■ Problem requirements ■
Leaving out all pictures, repeat exactly the lines from the one that holds "You are a GUI" to the last line of the entries below.

*** Recorded information

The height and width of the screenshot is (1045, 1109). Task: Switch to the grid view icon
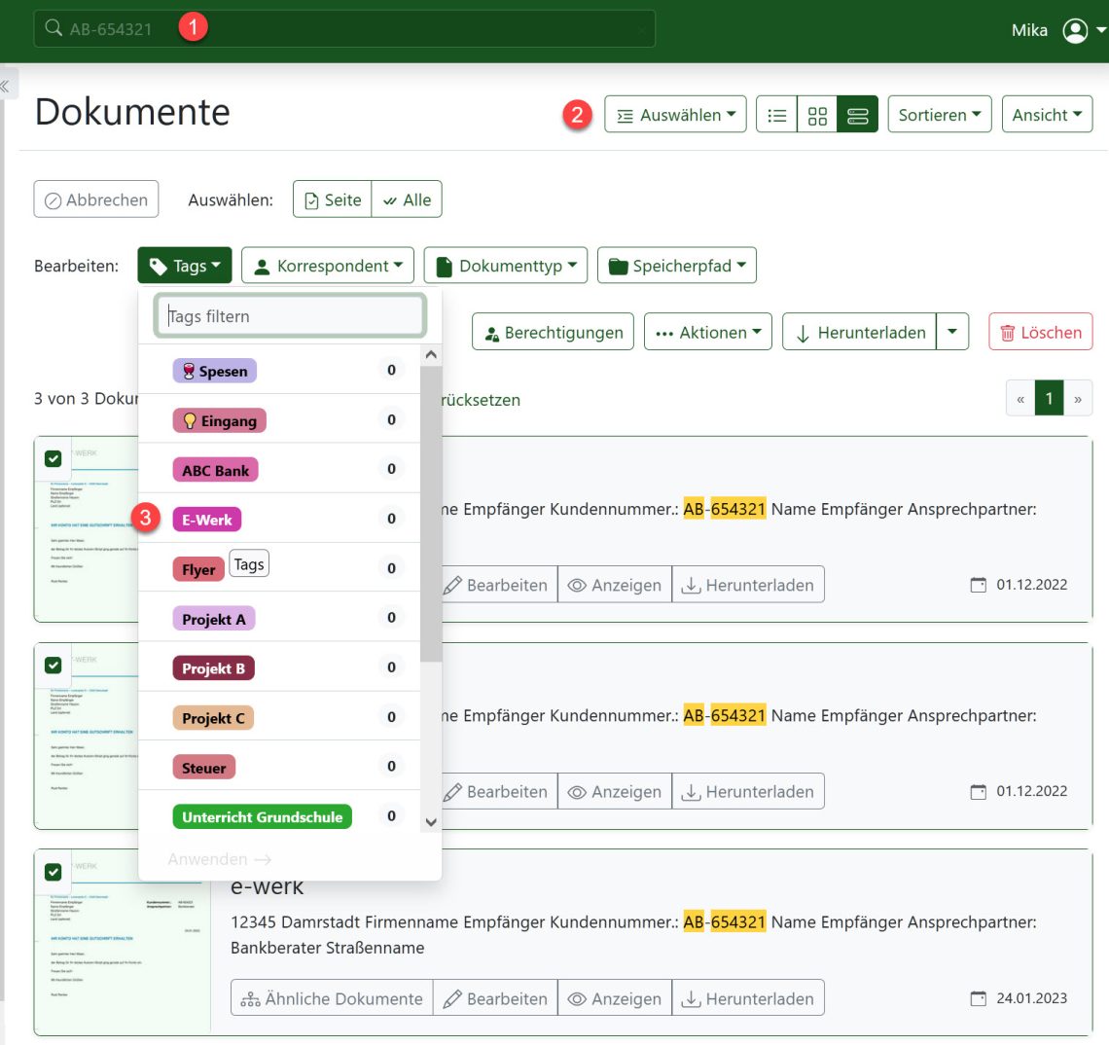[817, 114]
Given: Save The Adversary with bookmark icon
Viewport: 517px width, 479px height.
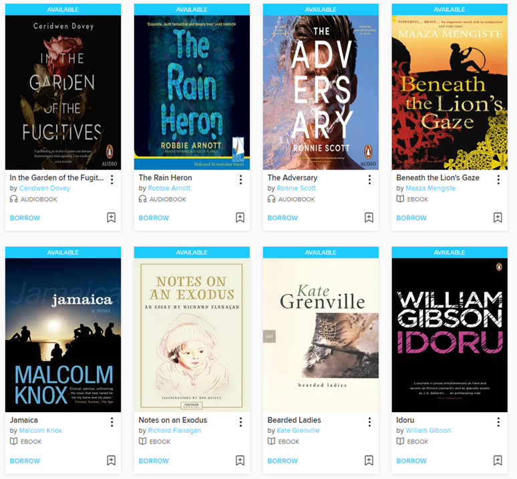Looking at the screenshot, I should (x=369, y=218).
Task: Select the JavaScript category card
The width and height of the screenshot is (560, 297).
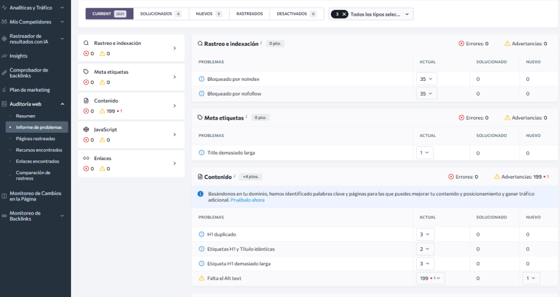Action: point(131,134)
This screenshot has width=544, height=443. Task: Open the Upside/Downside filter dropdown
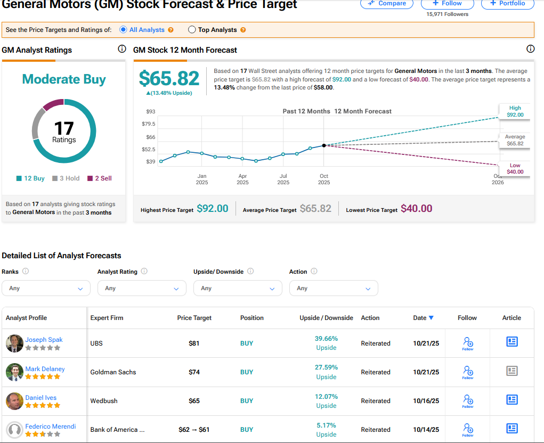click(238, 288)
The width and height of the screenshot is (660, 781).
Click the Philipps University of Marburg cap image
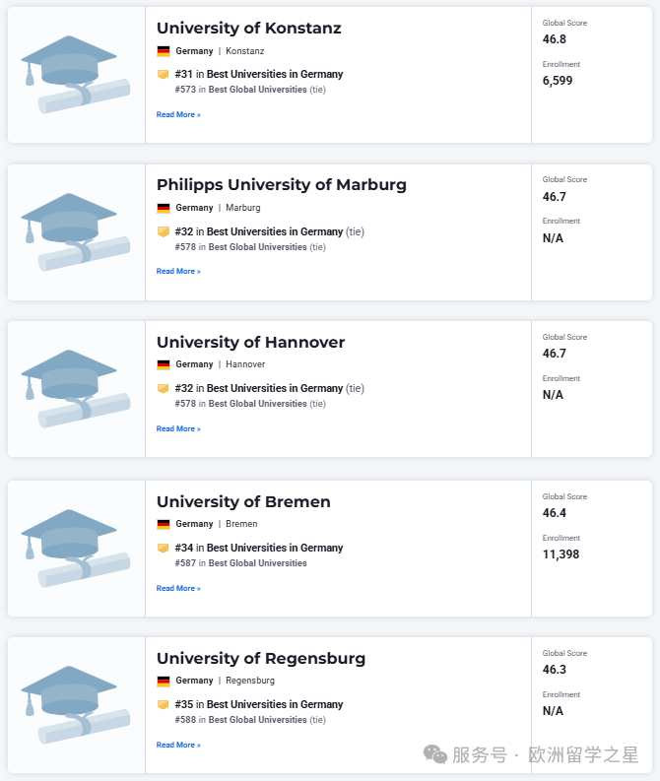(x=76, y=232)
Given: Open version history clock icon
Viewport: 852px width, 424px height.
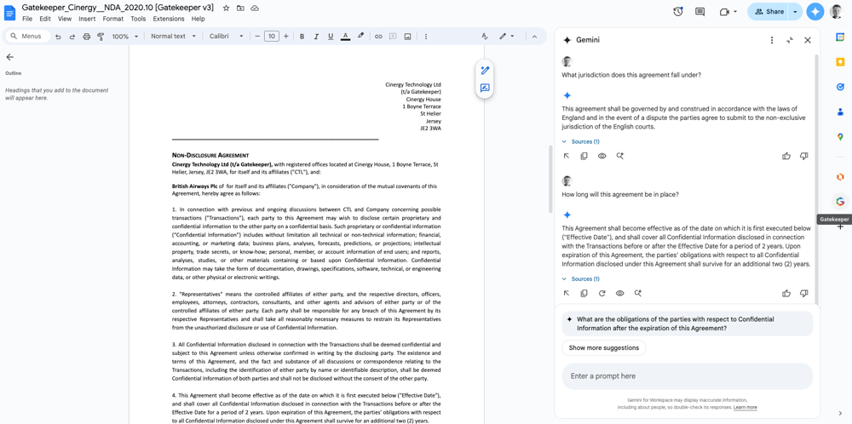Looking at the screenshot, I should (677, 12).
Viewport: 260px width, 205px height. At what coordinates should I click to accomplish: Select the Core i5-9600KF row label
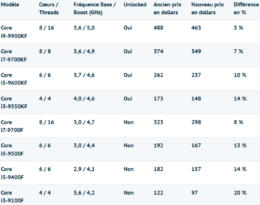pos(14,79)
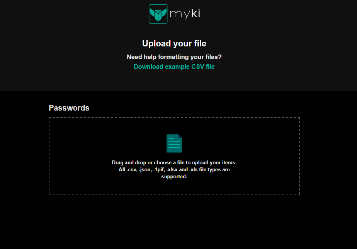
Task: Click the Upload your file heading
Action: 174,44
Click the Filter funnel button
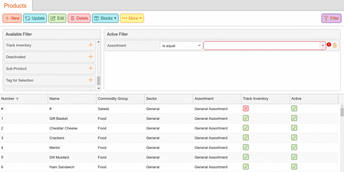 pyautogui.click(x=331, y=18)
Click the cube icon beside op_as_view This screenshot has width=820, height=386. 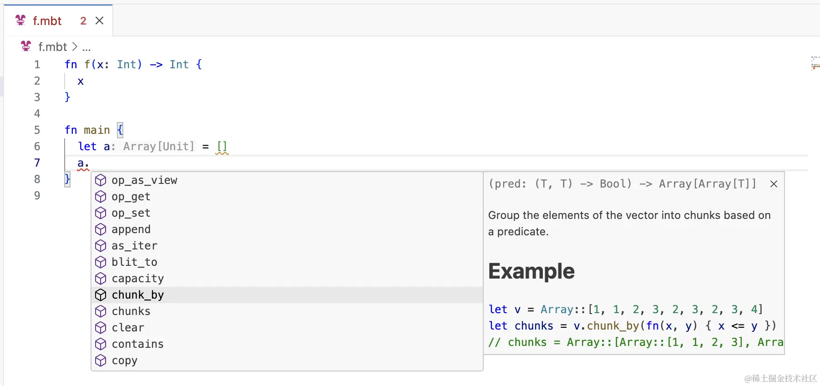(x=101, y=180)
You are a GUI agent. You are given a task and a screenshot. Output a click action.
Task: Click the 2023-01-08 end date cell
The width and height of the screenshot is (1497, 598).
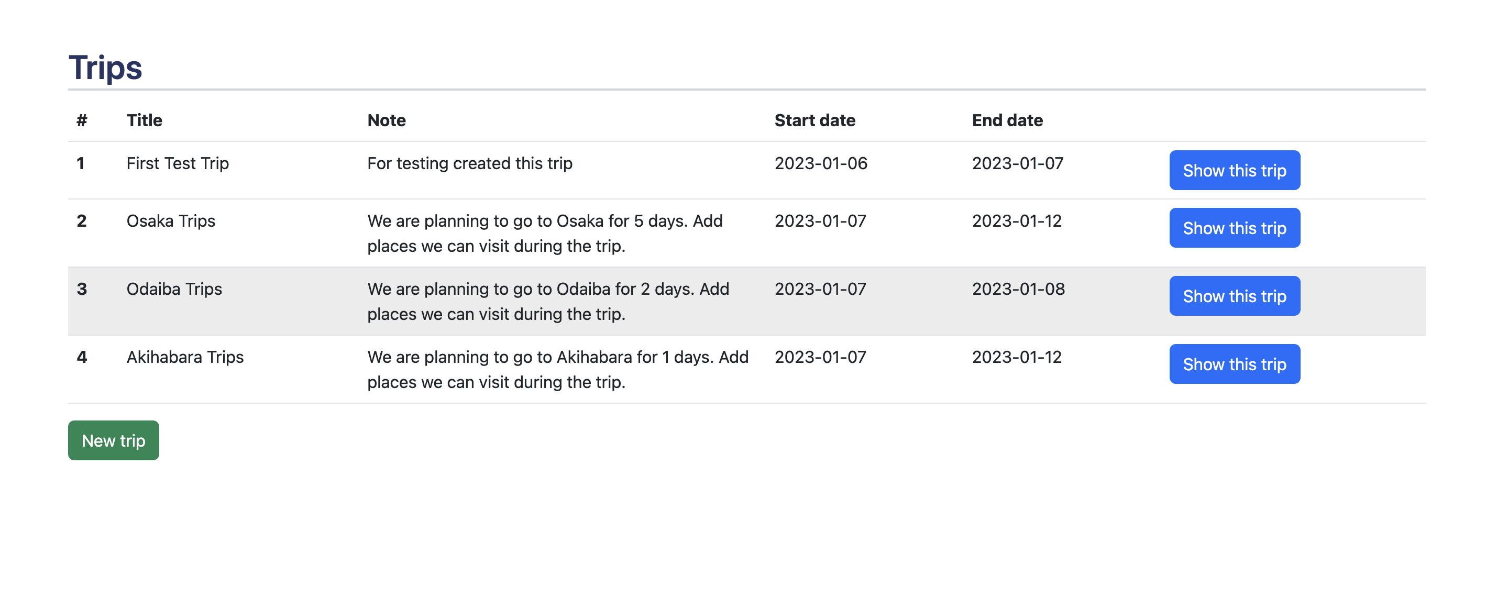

******

■ Result for this task ■
You are a GUI agent. You are given a task and a screenshot. Output a click action.
Task: Click the 2023-01-08 end date cell
The width and height of the screenshot is (1497, 598).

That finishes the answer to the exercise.